### Page text
As for DCF analysis, I find it really difficult to estimate the future dilution potential of incentive options. To do it right, you not only have to estimate when the currently issued options are exercised, but you also have to estimate the company's propensity to issue future options and what those exercise prices and dates might be. With some of the option happy tech companies and the often habitual repricing of existing options, this uncertainty alone is enough to make DCF analysis completely worthless. Your thoughts...

Post  40510  by  Warstud       Reply
VTSS just hit $1.12. eom

Post  40511  by  Decomposed       Reply
SANM just hit my target, and I sold at $3.53 for an 18% gain. Not a bad one-day turnaround!

Thanks again for the tip, Briguy.

Post  40512  by  pricegriz       Reply

I have first hand experience of what the ECM's are going through "in spades", "with 5 no-trump" last called, by them!

The conversation here has been about strongest placed in current pack of OEM suppliers and, given that theme , am happy with the content of both exchanges.

The conversation as to the longevity of this or any other business sector speciality in this market is unknown at this time. If ECM's do not eventually prosper then OEM's will have to complete in house. Not the most efficient on a cash basis but controleable from financial and customer standpoint. Afterall there are plenty of component stuffing machines out there right now, gathering dust.

Regards - Griz

Post  40514  by  Arkural       Reply
Emc-GS, like the rest of the forked-tongue houses, GS's gal puts in a d.grade NOW. What about when it was 50 dear? What about all these months on its way down, dear?
This is WS at work, they leave their previous ratings, sometimes for months. It's like unregulated business dealings. . . .So let me see you told me/retail, you and my broker, to buy at 50 and NOW you are telling me a d.grade, hmmmmmm. WHY didn't my broker call me and tell me, the dumb money, to get out when it broke major support, how come?
When you know the answer you will know why many brokers are proxies for something else that have nothing to do with your best interests. Why didn't your broker tell you to short stks like Emc a year or two ago, hmmmm?

Besides why so many reiterations of Emc and Sunw d.grade. How come when they spoke of Naz d. grades they included Emc, a listed security. Is that just poor journalism or something else?


Alice in Wonderland

Post  40516  by  Tampathom       Reply
GS downgrades EMC.

Isn't it just like them. Makes you wonder if anything has changed at the major brokerage houses.

### Data supplied
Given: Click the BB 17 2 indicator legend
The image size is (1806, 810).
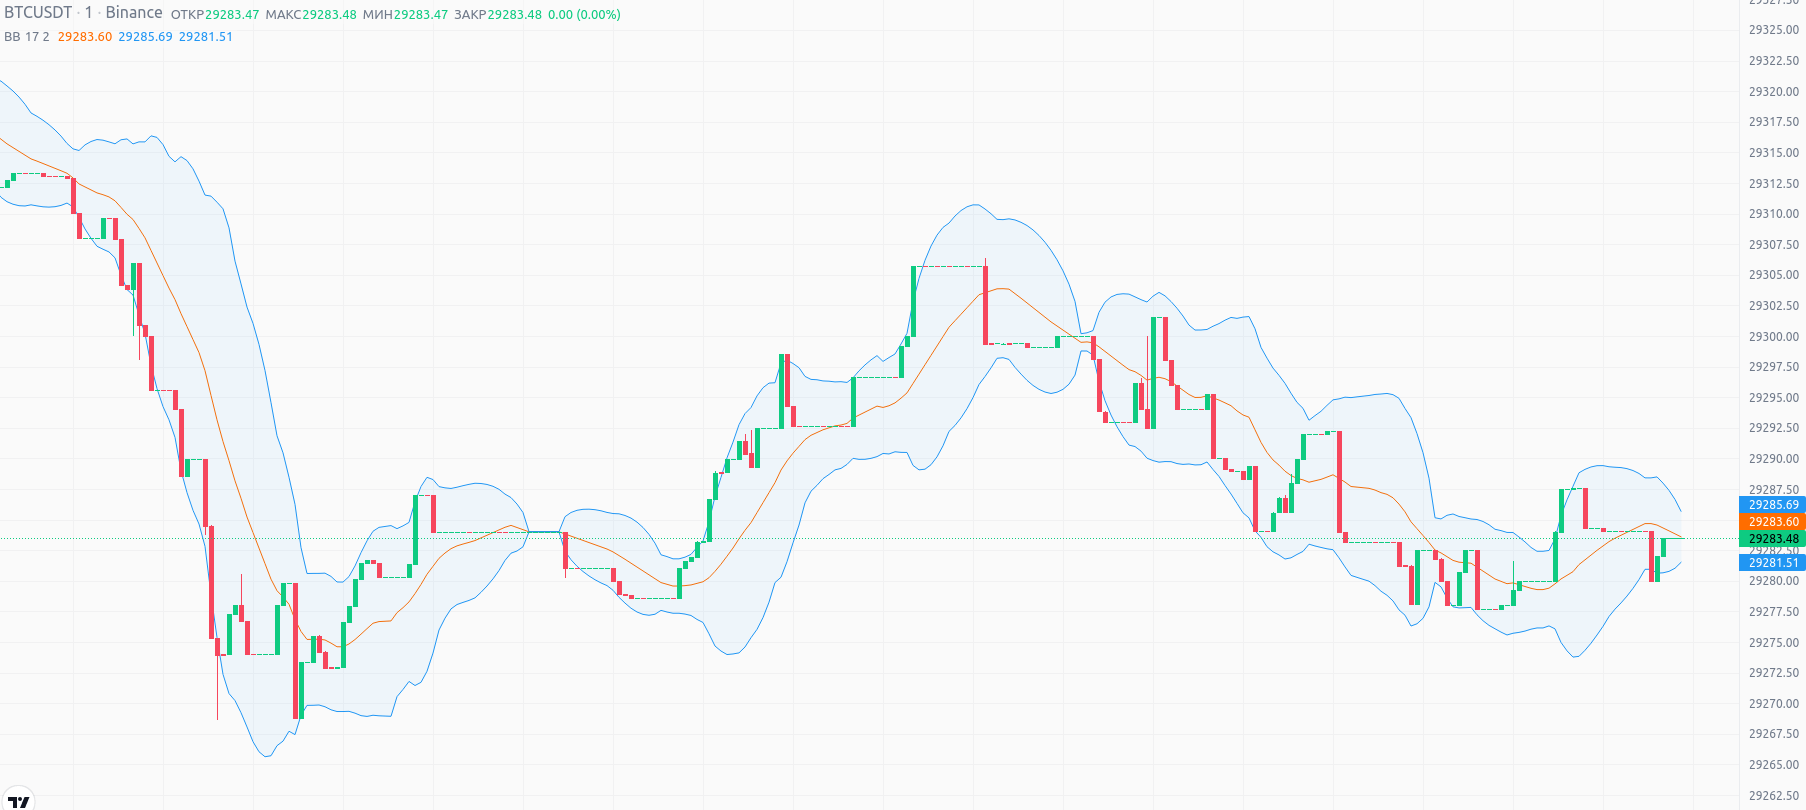Looking at the screenshot, I should pos(27,37).
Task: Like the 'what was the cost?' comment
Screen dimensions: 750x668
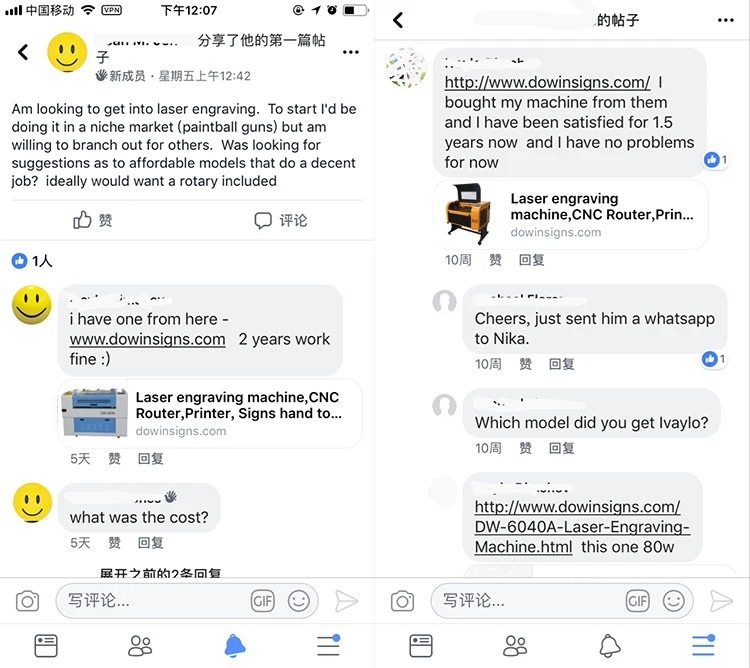Action: (x=114, y=543)

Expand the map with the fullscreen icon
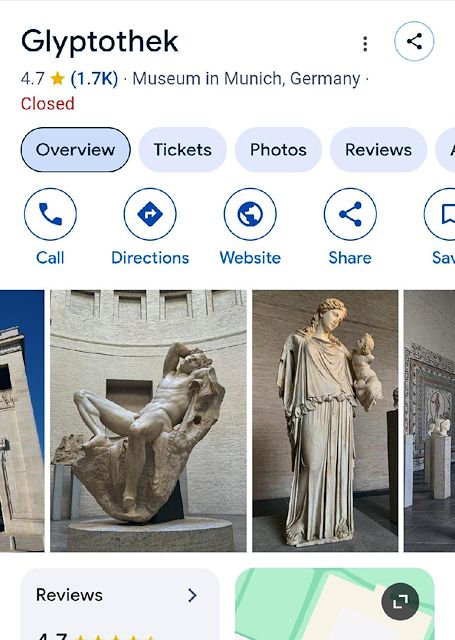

### Tasks to perform
**A)** Write out the forum thread text from "Post  40512  by  pricegriz" to "called, by them!".
**B)** Recast the entries as a Markdown table with the columns Row and Line, one row per nonblank line. Leave the pictures out.
The forum thread and the entries were taken from unrelated sources.

### Answers to each task
**A)**
Post  40512  by  pricegriz       Reply

I have first hand experience of what the ECM's are going through "in spades", "with 5 no-trump" last called, by them!

**B)**
| Row | Line |
|---|---|
| 1 | Given: Click the BB 17 2 indicator legend |
| 2 | The image size is (1806, 810). |
| 3 | Looking at the screenshot, I should pos(27,37). |
| 4 | Task: Like the 'what was the cost?' comment |
| 5 | Screen dimensions: 750x668 |
| 6 | Action: (x=114, y=543) |
| 7 | Expand the map with the fullscreen icon |